Data to examine:
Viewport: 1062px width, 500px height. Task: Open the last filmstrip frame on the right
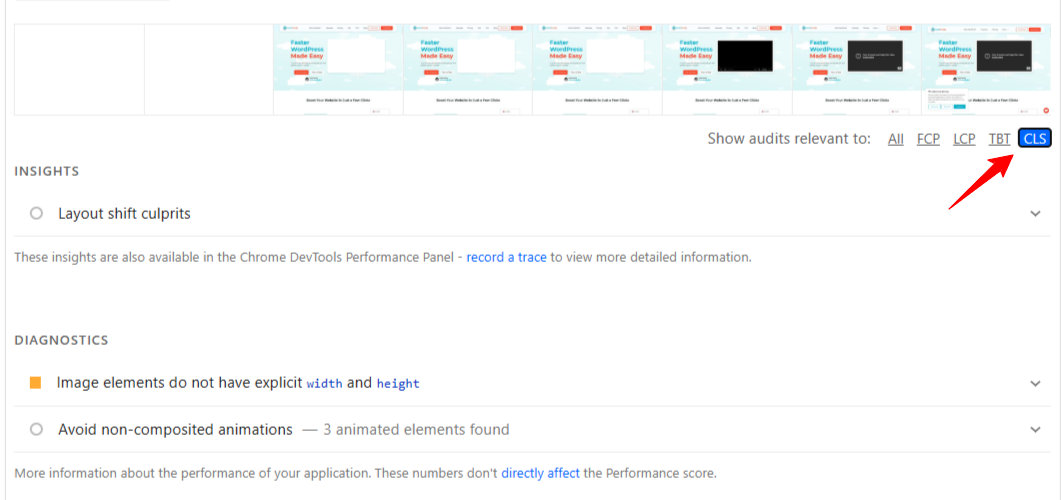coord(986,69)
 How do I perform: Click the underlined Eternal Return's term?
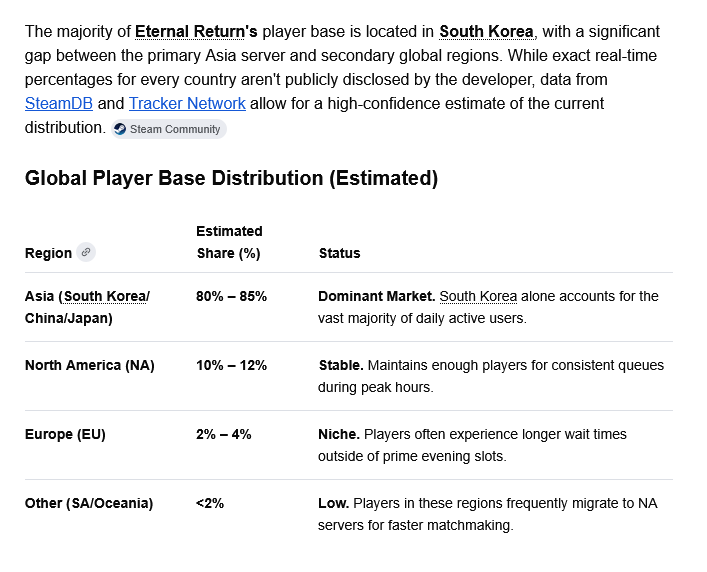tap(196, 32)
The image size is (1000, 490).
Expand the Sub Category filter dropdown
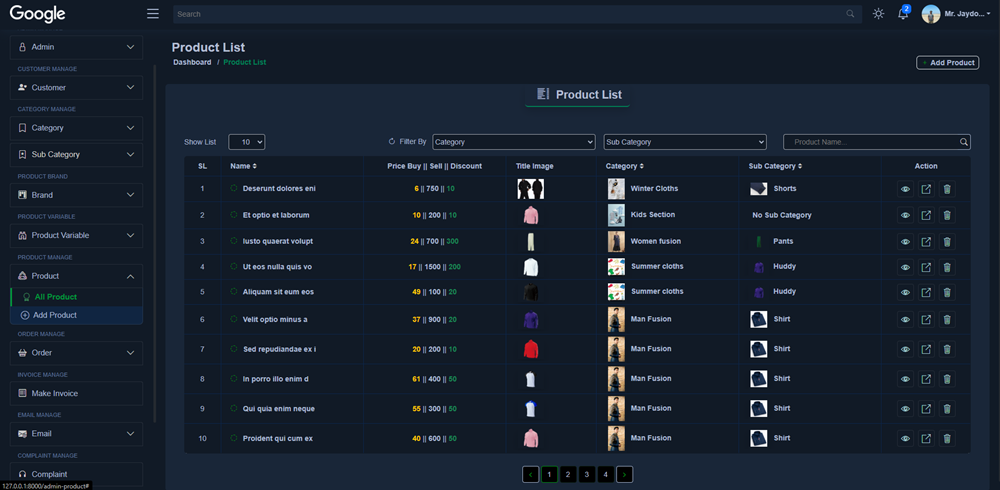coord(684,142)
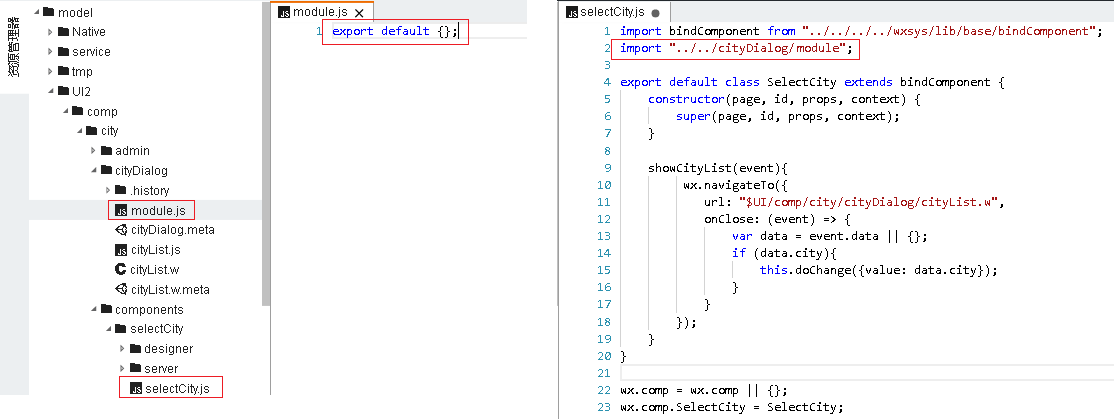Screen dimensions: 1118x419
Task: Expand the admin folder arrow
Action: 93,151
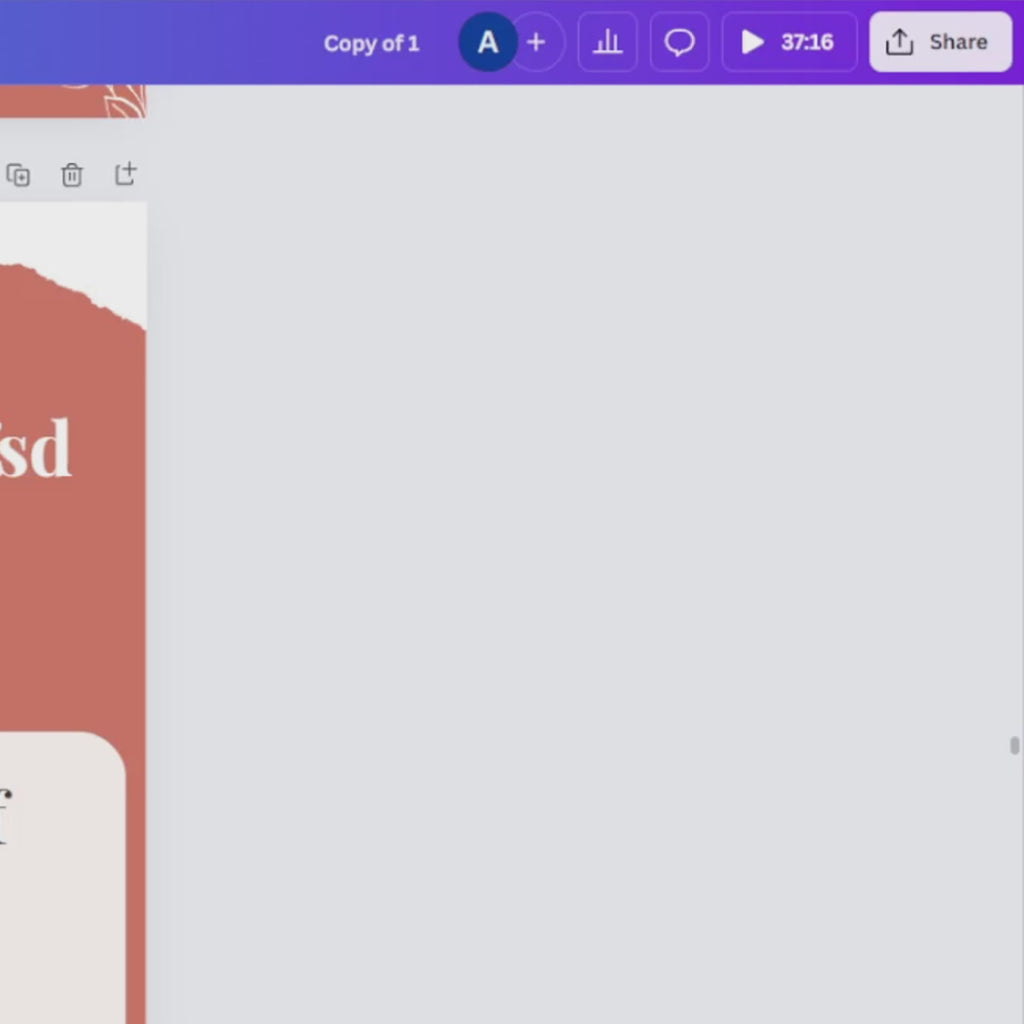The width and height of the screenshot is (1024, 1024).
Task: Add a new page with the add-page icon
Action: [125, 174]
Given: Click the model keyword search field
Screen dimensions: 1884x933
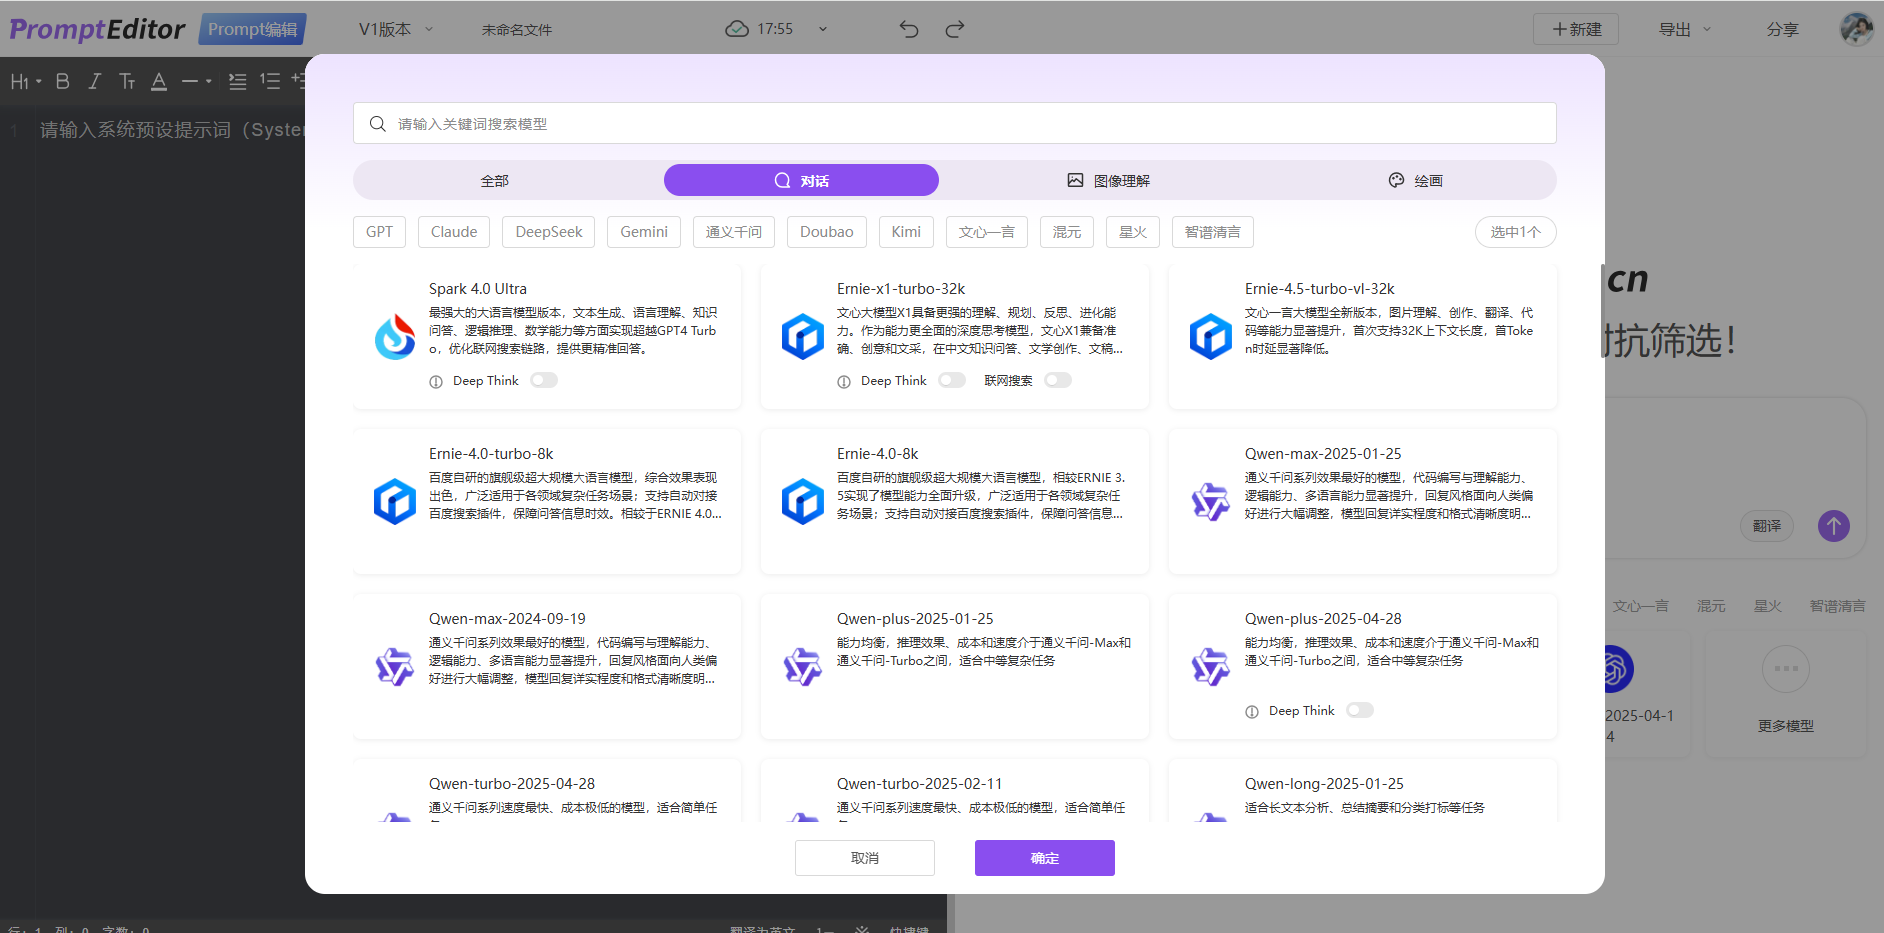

What you are asked to do:
Exclude the images, then output the data above word for word.

Response to the task:
Viewport: 1062px width, 500px height. Task: Open the last filmstrip frame on the right
coord(986,69)
 How do I perform: Click the underlined Eternal Return's term?
tap(196, 32)
The image size is (1000, 490).
Expand the Sub Category filter dropdown
coord(684,142)
Screen dimensions: 1118x419
Task: Expand the admin folder arrow
Action: 93,151
The width and height of the screenshot is (1024, 1024).
Task: Add a new page with the add-page icon
Action: [125, 174]
Given: Click the model keyword search field
Screen dimensions: 1884x933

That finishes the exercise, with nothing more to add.